Церковь и не пыталась это делать. Она должна была считаться с частной собственностью, как с основным фактом общественной жизни – и церковь ее приняла. Церковная иерархия стала частью государственной власти, а власть принадлежала собственникам; да и сама церковь превратилась в крупнейшего собственника. Но, с другой стороны, церковь не могла порвать со своим источником – с первоначальным христианством, решительно осуждавшим частную собственность. Отказ от собственности был условием вступления в апостольскую общину, и все общины первых христиан имели общее имущество. Это был не просто «социализм» в понимании его критиков, а его наихудшая форма – «коммунизм». Церковники вынуждены были сохранить в отредактированных ими евангелиях резкие обличения собственности, приписываемые Христу: как мы видели, они пытались смягчить их, но, конечно, верующие уже знали их на память, так что их никак нельзя было опустить. Более того, хотя церковь стала церковью господ, она не могла порвать со своей нищей и униженной «паствой»: иначе эта народная масса перешла бы на сторону сектантов и еретиков. Поэтому церковь никогда – вплоть до наших дней – не одобряла собственности и всегда подчеркивала опасность стремления к богатству.
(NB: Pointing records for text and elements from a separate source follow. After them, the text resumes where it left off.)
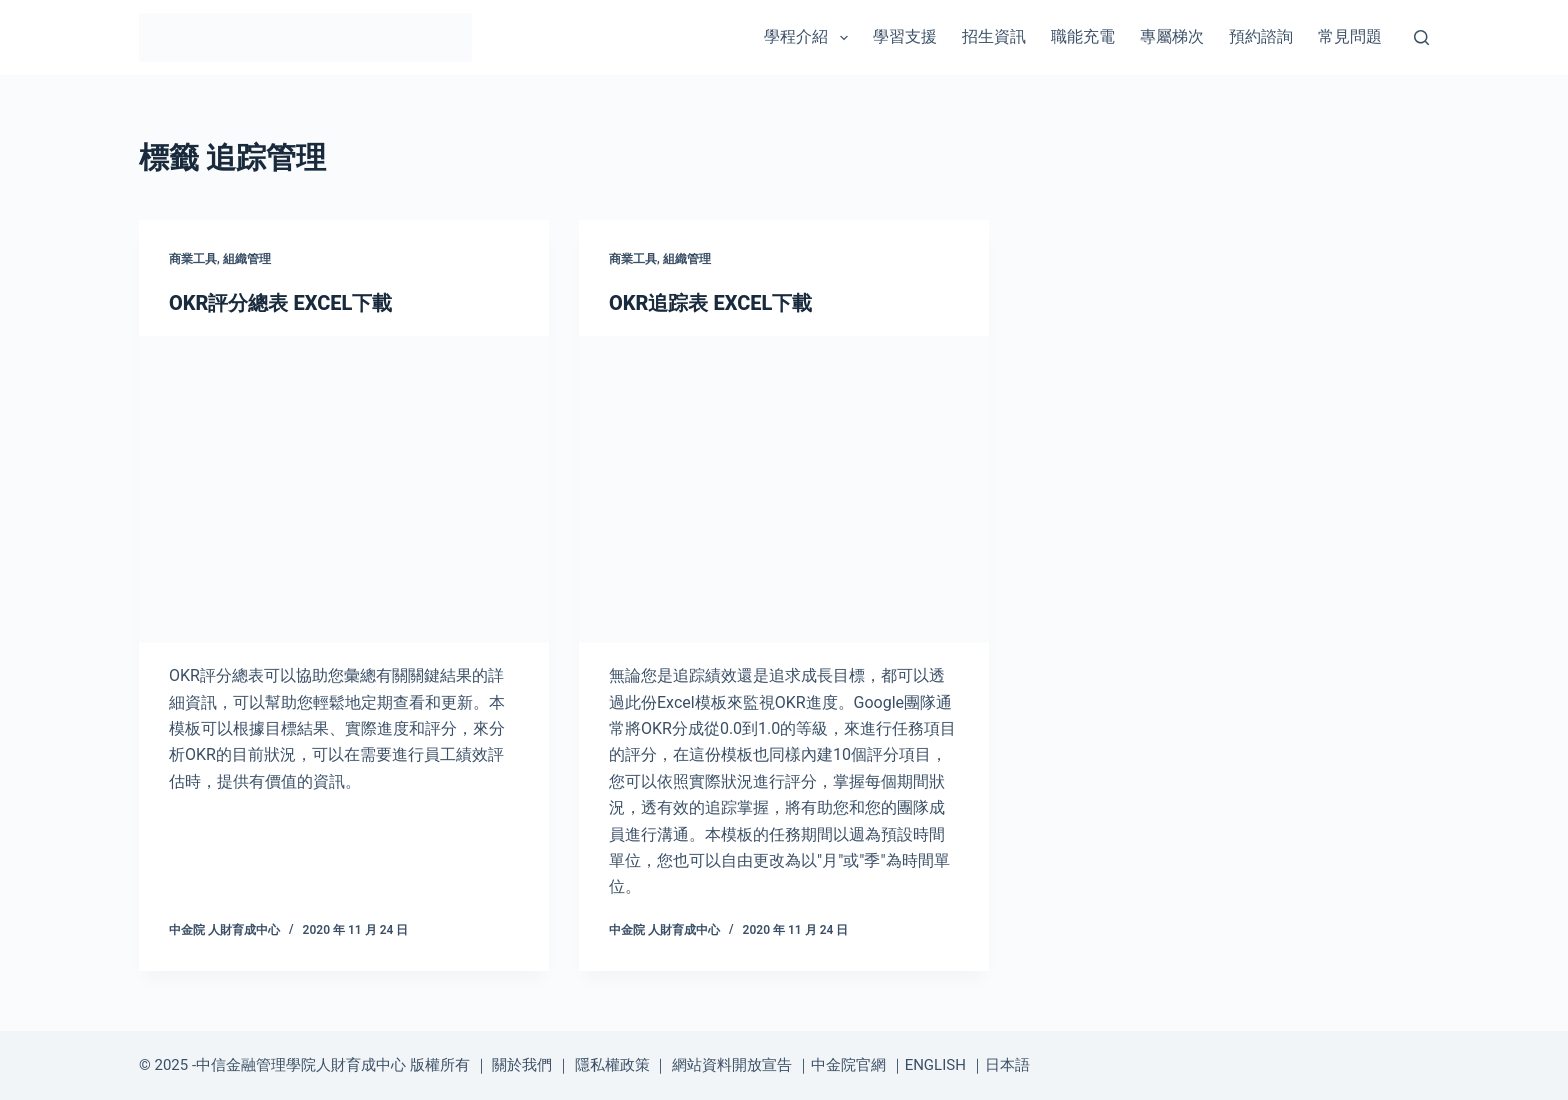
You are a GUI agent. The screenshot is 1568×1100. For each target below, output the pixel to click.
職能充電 (1083, 36)
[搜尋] (1421, 37)
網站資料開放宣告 (732, 1065)
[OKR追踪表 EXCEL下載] (784, 490)
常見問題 (1350, 36)
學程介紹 (809, 38)
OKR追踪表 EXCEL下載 (710, 303)
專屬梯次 (1172, 36)
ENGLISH (935, 1065)
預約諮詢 (1261, 36)
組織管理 (247, 259)
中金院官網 (848, 1065)
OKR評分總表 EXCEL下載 (280, 303)
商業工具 (193, 259)
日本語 (1007, 1065)
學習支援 (905, 36)
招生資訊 (994, 36)
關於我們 (522, 1065)
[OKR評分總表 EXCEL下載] (344, 490)
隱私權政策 (612, 1065)
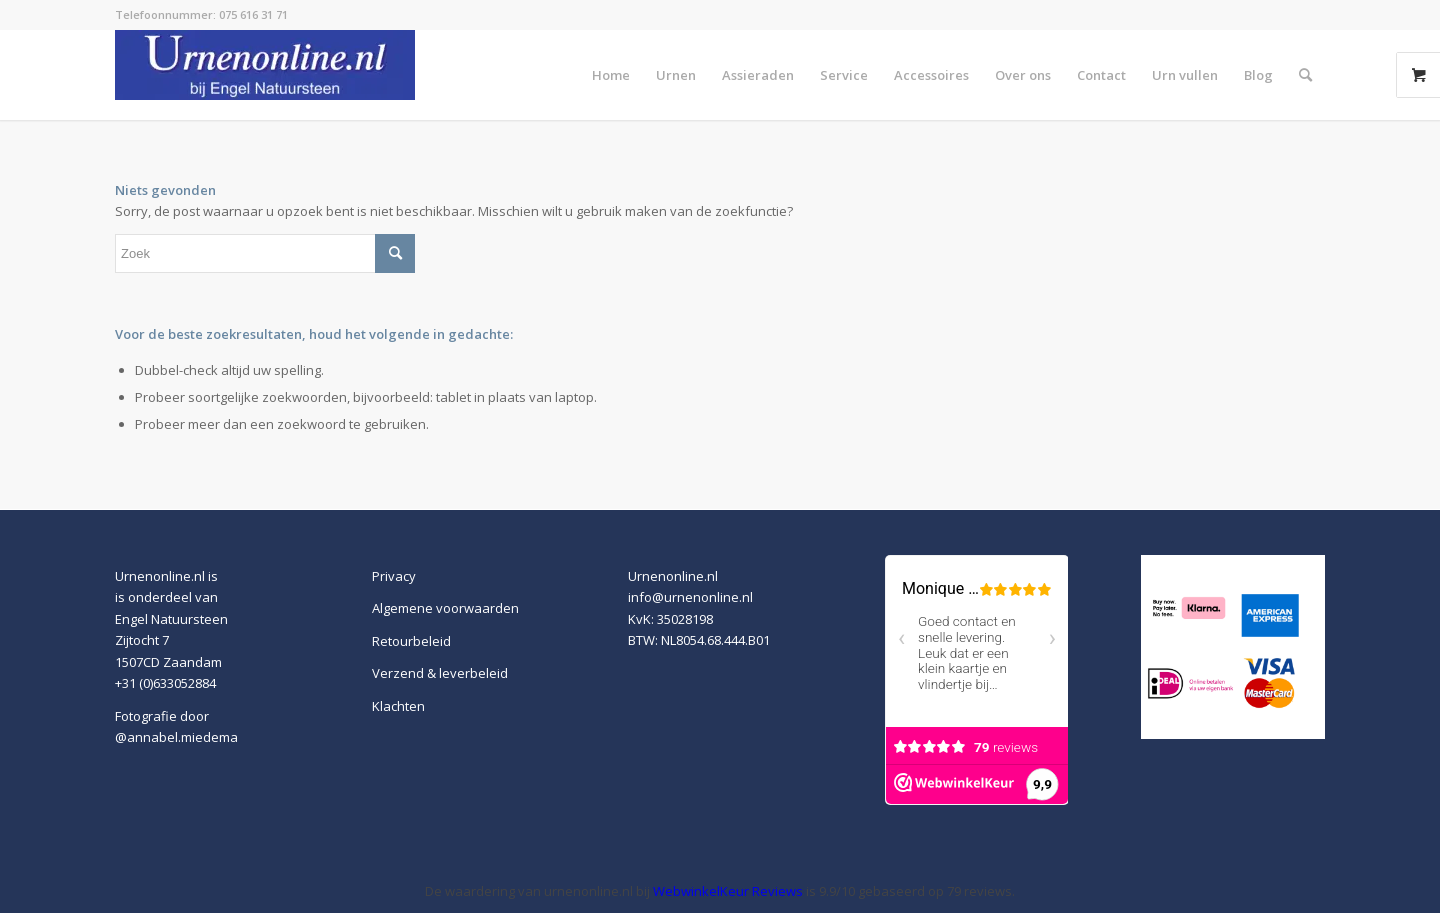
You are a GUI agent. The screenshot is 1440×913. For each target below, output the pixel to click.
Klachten (398, 706)
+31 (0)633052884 (165, 683)
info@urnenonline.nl (690, 597)
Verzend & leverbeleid (440, 673)
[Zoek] (1305, 75)
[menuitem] (611, 75)
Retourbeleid (411, 641)
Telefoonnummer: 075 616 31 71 (201, 14)
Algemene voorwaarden (445, 608)
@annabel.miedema (176, 737)
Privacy (394, 576)
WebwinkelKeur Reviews (728, 891)
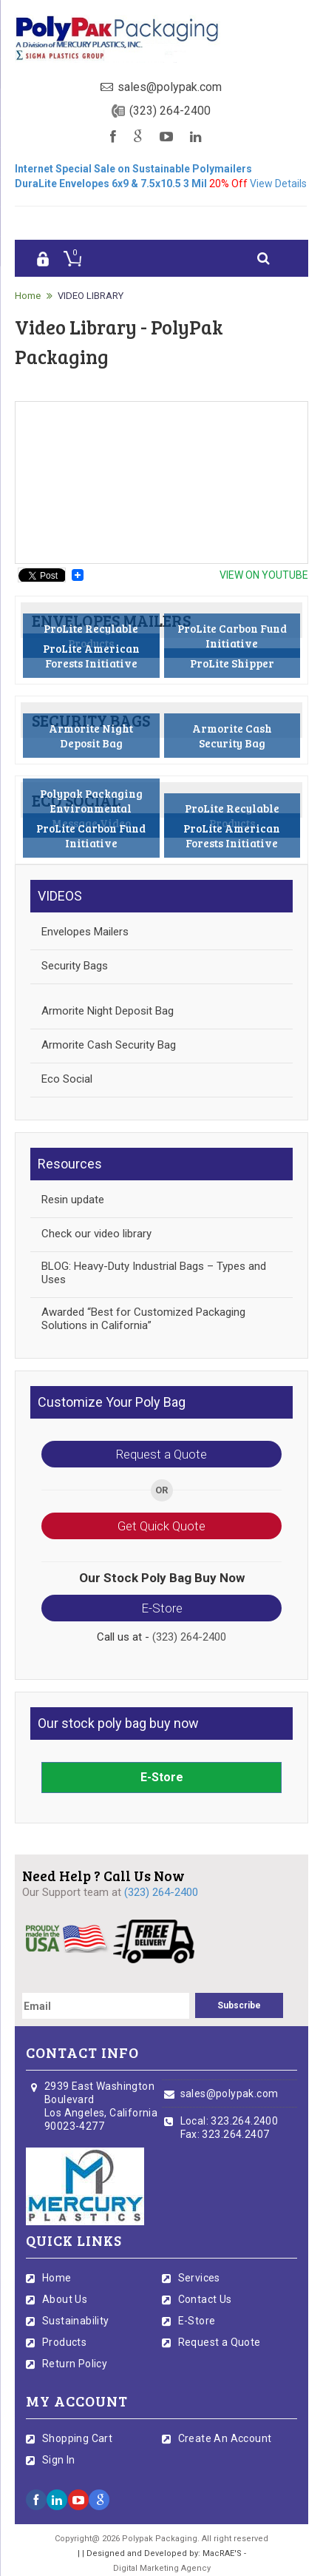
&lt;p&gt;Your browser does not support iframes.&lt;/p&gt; (161, 482)
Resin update (72, 1199)
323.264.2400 (244, 2121)
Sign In (58, 2460)
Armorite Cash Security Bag (108, 1045)
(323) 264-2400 (170, 111)
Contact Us (205, 2299)
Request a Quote (161, 1454)
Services (199, 2278)
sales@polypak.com (170, 87)
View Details (278, 183)
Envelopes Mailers (85, 931)
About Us (64, 2299)
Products (64, 2342)
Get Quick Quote (161, 1526)
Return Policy (74, 2364)
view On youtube (264, 575)
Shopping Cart (77, 2438)
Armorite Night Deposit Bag (107, 1011)
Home (28, 295)
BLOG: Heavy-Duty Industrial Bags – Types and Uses (153, 1273)
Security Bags (74, 965)
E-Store (162, 1608)
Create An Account (225, 2438)
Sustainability (75, 2321)
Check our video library (96, 1233)
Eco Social (66, 1079)
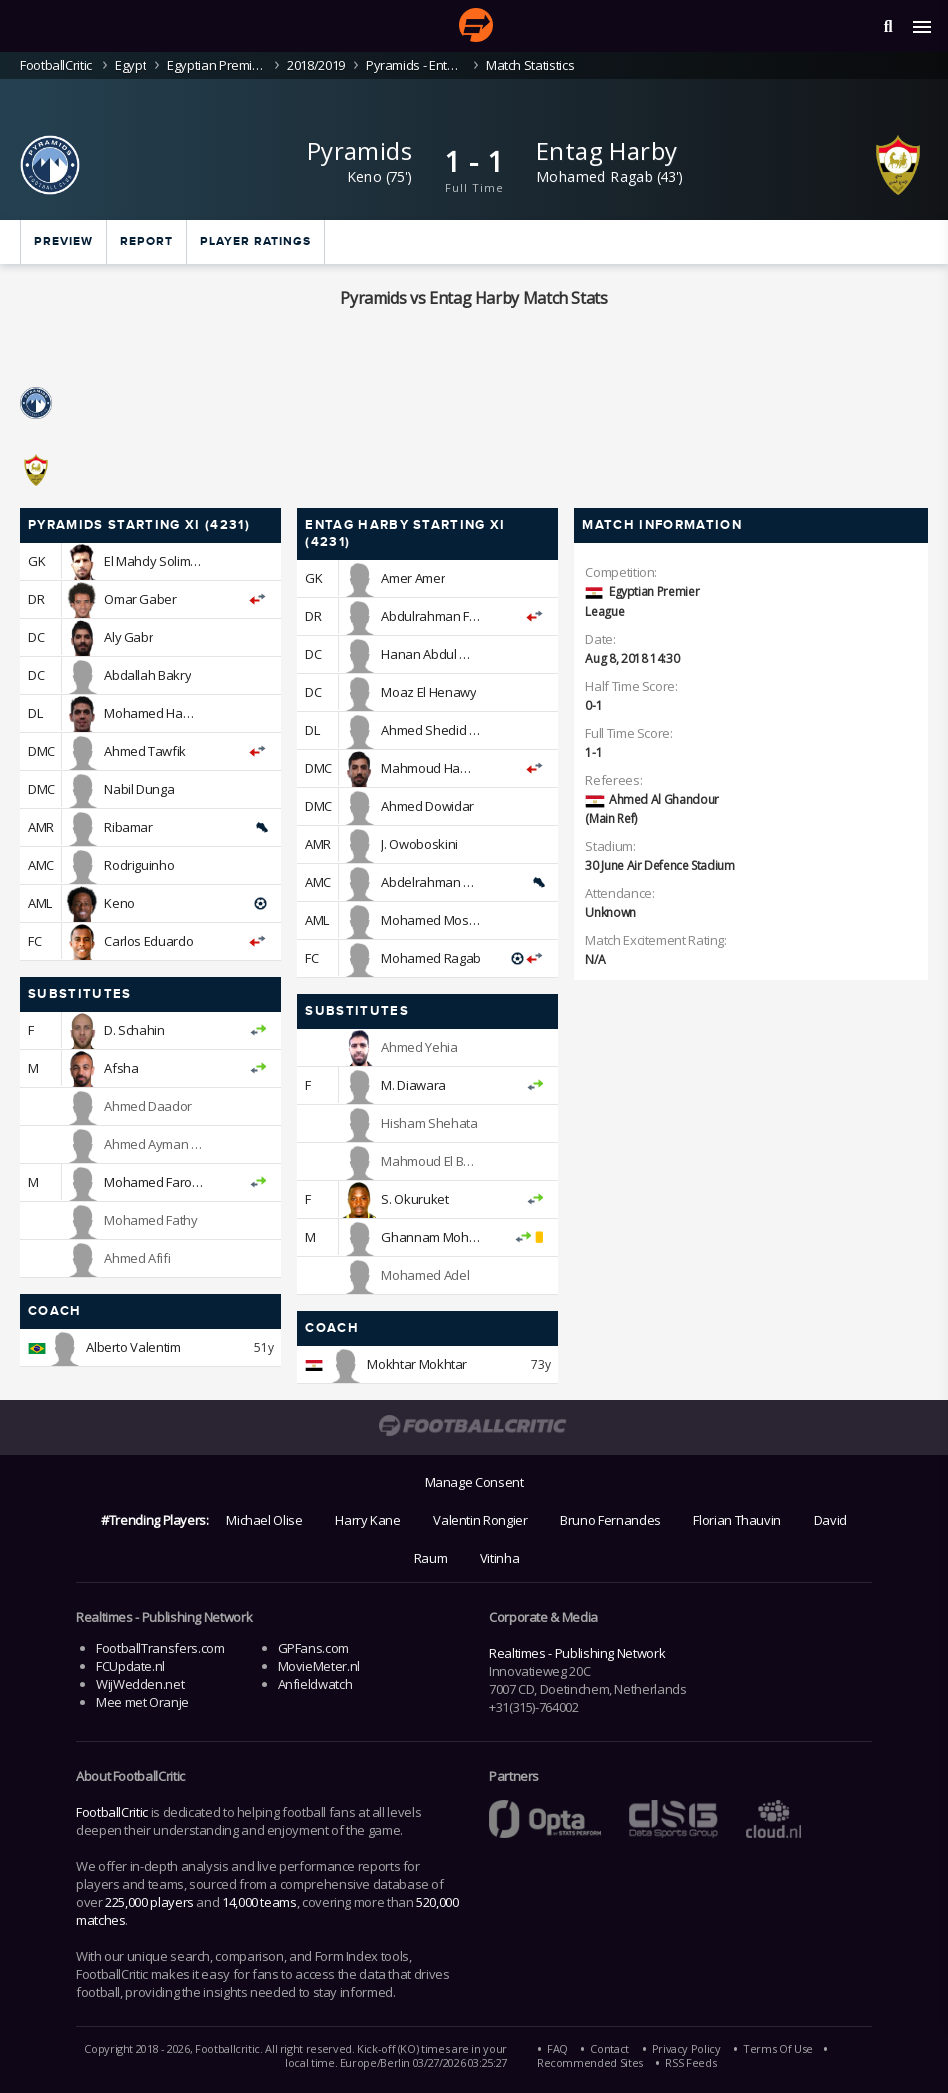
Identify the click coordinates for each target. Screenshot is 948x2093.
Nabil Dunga (139, 789)
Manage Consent (474, 1482)
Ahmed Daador (148, 1106)
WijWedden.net (140, 1684)
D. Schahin (134, 1030)
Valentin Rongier (480, 1520)
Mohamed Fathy (150, 1220)
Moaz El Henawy (428, 692)
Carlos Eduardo (148, 941)
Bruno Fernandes (610, 1520)
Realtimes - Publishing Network (577, 1653)
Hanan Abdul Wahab (441, 654)
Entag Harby (606, 150)
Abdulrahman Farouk (442, 616)
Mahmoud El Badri (433, 1161)
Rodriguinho (139, 865)
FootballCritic (112, 1812)
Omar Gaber (140, 599)
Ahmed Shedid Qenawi (447, 730)
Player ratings (255, 241)
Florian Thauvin (737, 1520)
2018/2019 (316, 65)
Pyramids (359, 150)
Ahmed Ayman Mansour (173, 1144)
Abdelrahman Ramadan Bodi (464, 882)
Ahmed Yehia (419, 1047)
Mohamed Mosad (432, 920)
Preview (63, 241)
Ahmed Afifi (137, 1258)
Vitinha (499, 1558)
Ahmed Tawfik (145, 751)
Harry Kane (367, 1520)
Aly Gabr (128, 637)
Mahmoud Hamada (437, 768)
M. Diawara (413, 1085)
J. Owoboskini (419, 844)
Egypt (130, 65)
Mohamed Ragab (594, 176)
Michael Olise (264, 1520)
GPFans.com (313, 1648)
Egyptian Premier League (216, 65)
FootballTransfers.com (160, 1648)
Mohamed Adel (425, 1275)
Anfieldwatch (315, 1684)
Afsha (121, 1068)
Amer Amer (413, 578)
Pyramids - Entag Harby (415, 65)
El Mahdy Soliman (154, 561)
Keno (365, 176)
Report (146, 241)
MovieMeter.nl (319, 1666)
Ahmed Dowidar (427, 806)
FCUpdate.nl (130, 1666)
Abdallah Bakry (147, 675)
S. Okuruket (414, 1199)
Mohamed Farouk (155, 1182)
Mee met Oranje (142, 1702)
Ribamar (128, 827)
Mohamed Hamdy (155, 713)
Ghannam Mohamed (441, 1237)
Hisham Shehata (429, 1123)
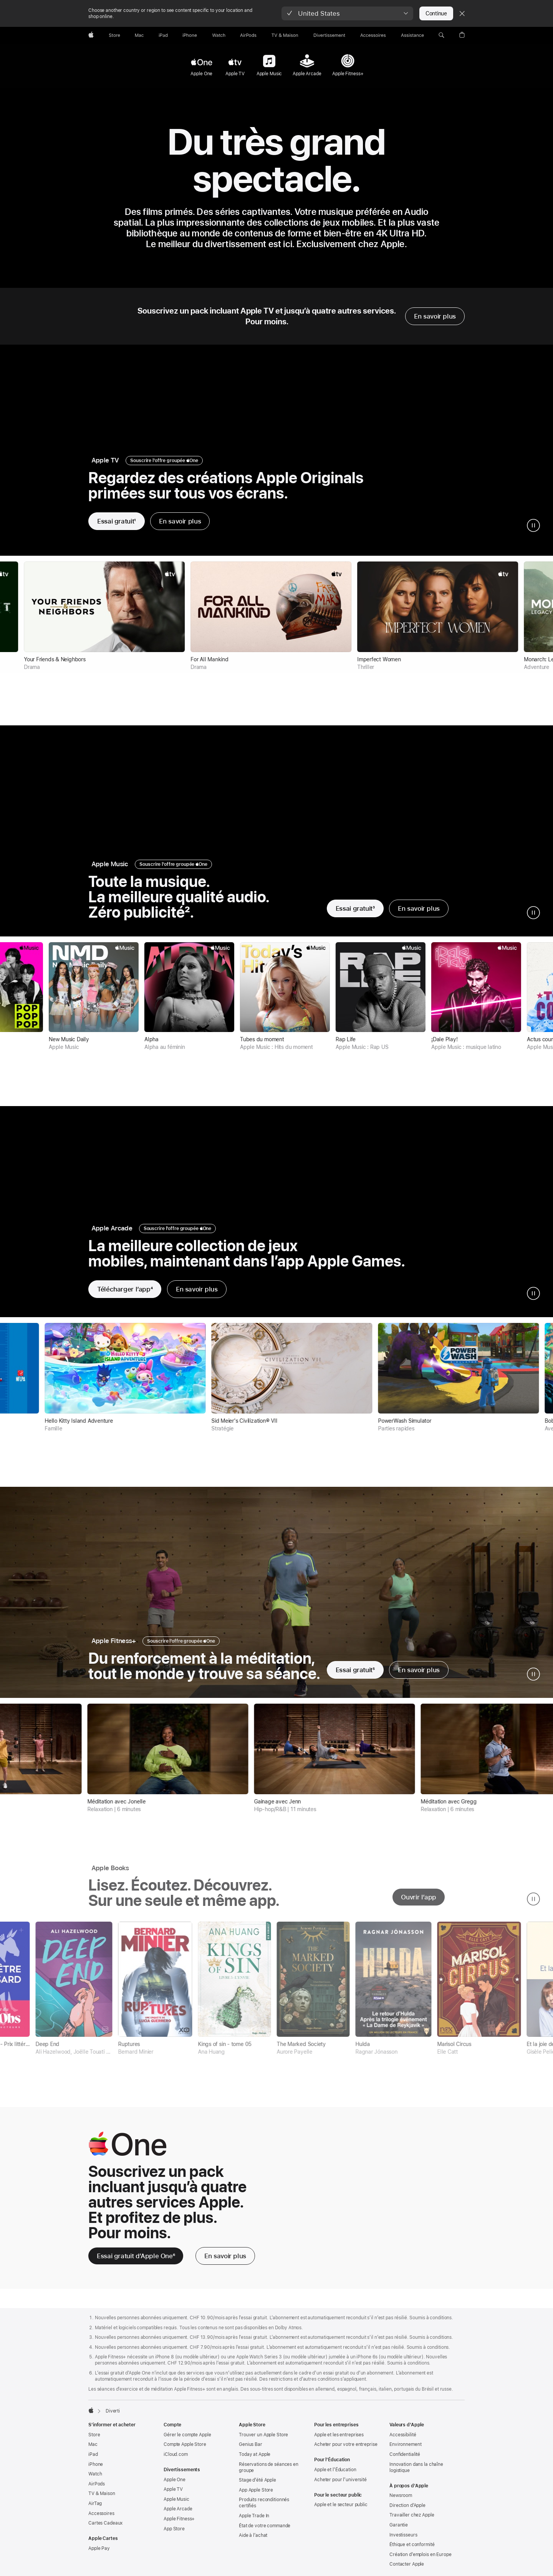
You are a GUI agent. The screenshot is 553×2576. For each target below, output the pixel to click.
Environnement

Крайности Нагорной Проповеди надо было примирить с действительностью, и церковь пошла на уступки человеческой слабости, сохранив свой высокий идеал для праведников. Праведники давно уже образовали общины, отрекшиеся от мира и посвятившие себя делам спасения. Церковь упорядочила эти общины, превратив их в монастыри. Монахи демонстрируют обыкновенным верующим, в чем состоит христианский идеал: у них нет ни собственности, ни семьи. Нестяжание и целомудрие – важнейшие добродетели христианина. Католическая церковь хотела бы даже навязать монашеский образ жизни всему духовенству, опасаясь, что священники, наряду с соблазнами плоти, привяжутся к собственности. Церковь может иметь собственность, поскольку это «достояние бедных», но отдельный священник должен быть неимущ. Другие христианские церкви близки к этой доктрине, по крайней мере в теории, но безбрачия священников не требуют.